Globalement son esthétique se rapproche sensiblement d’un style post-moderniste avec souvent des dominantes néoclassiques. Conscient de ne pas appartenir aux créateurs en recherche de nouveautés absolues, il avance plus modestement, ambitionnant d’élaborer une réponse personnelle à ce qui existe déjà. Sa musique mêle souvent des traits assez modernes et des pages mélancoliques. Il aura adopté à son propre tempérament des techniques diverses comme le contrepoint tonal, l’atonalité, le sérialisme, emprunté des traits venus de la Seconde Ecole de Vienne (surtout Webern et Schoenberg) et effectué une recherche sur les timbres et le déroulement de son propos orchestral.

Il remarque combien sa musique a besoin, pour reprendre ses propres mots, de beauté et de tensions mélodiques. Il confie aussi que son acte créateur part d’une pure intuition et s’enrichit de recherches mélodiques où la beauté doit être présente selon lui. Tout comme l’expression de son monde intérieur lyrique, intense, authentique qu’il considère comme nullement nostalgique, car il en réinvente sa perception et la dépouille de ses excès sentimentaux.

Dans les années 2001-2002, il s’adonne davantage aux petites formes, retrouve de belles mélodies bien dessinées et enrichit son important catalogue destiné au piano seul. Un peu plus tard, il élabore plusieurs œuvres chorales, particulièrement sacrées (sans les destiner pour autant à l’usage liturgique). Les tensions et la guerre stimulent l’écriture de Majdan Hymns et Prayers for the Ukraine.

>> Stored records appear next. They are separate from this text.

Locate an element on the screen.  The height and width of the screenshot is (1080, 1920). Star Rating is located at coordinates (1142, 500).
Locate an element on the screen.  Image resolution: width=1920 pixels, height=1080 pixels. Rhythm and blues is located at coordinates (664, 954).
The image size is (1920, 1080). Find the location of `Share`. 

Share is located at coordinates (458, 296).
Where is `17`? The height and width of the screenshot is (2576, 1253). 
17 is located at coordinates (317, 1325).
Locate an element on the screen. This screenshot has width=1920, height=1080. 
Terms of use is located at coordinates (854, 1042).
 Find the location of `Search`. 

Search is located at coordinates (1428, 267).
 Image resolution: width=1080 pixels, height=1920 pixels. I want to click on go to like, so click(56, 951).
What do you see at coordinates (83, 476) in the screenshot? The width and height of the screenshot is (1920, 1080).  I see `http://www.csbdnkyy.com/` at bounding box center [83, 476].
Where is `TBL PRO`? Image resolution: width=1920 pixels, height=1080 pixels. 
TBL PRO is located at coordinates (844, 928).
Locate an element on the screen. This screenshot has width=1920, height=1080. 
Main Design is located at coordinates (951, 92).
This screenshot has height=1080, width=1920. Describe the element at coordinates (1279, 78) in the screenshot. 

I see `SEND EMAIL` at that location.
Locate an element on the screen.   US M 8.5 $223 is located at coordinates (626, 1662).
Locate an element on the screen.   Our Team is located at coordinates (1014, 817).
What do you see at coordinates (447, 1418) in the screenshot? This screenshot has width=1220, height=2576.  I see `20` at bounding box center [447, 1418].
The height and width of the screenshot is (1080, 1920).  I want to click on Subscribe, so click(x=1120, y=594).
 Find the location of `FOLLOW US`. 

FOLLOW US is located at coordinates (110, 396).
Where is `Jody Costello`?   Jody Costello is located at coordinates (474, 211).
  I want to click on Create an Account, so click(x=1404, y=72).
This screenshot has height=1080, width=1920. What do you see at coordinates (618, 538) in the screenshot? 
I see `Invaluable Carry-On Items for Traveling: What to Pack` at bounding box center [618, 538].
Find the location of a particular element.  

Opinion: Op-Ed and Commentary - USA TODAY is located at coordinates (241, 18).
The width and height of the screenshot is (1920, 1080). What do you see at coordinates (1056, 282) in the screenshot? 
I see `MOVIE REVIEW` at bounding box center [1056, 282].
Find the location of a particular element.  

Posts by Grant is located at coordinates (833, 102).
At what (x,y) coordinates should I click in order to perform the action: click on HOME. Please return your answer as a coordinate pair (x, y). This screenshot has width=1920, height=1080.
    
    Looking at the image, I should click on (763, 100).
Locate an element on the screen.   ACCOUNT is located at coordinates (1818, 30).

En résumé, le compositeur lui-même divise son évolution esthétique : période dodécaphonique (1960-1963) ; période avant-gardiste (1964-1969) ; accueil de différents systèmes stylistiques à la recherche d’une certaine unité (1970-1973) ; style métaphorique (1974-1989), concept de métamusique, à la recherche d’un style universel (à partir de 1990) puis se concentre sur de plus petites partitions, musique chorale a cappella, formes instrumentales plus modestes. (à partir de 2001-2002). A ses yeux, composer constitue la motivation de son existence depuis ses tout débuts.

Conclusion

Le vaste catalogue de Valentin Silvestrov s’est enrichi au fil des années de ses contacts intimes et inspirés avec le monde de la mélodie, des sensations, des impressions, de la mémoire et de la farouche volonté de ne composer que ce que son cœur ou son intellect lui ont dicté depuis de nombreuses décennies. De ces postulats, il paraîtra plus évident encore de le considérer comme une résurgence inédite et brillante du grand romantisme.

Les dramatiques événements engendrés par la guerre déclenchée par la Russie ont amené la programmation très récente de plusieurs de ses œuvres dans différents pays, projetant brutalement la musique de notre compositeur comme porte-drapeau pacifique du nationalisme ukrainien. L’opéra de Tbilissi (Géorgie), grâce à l’Orchestre philharmonique de Géorgie, interprète sa Symphonie n° 7 le 28 mars 2022 et l’Orchestre symphonique de la Radio de Berlin dirigé par Vladimir Jurowski présente le même jour à Innsbruck (Autriche) Farewell Serenade.

Sources

Bondarenko Larissa, Silvestrov Valentin, The New Grove Dictionary of Music and Musicians, ed. by Standley Sadie, T 17, p. 321-322, 1988.

CARON Jean-Luc, , L’Harmattan, 2022.

DI VANNI Jacques, 1953-1988. Trente ans de musique soviétique, Actes Sud, 1987.

HAUTOT André, Compositeurs contemporains : Valentin Silvestrov, compositeur ukrainien, 2017.

LEMAIRE Frans C., La musique du XXe siècle en Russie et dans les anciennes Républiques soviétiques, Fayard, 1994.

LEMAIRE Frans C., Le destin russe et la musique. Un siècle d’histoire de la Révolution à nos jours, Fayard, 2005.

Valentin Silvestrov, Schott éditeur.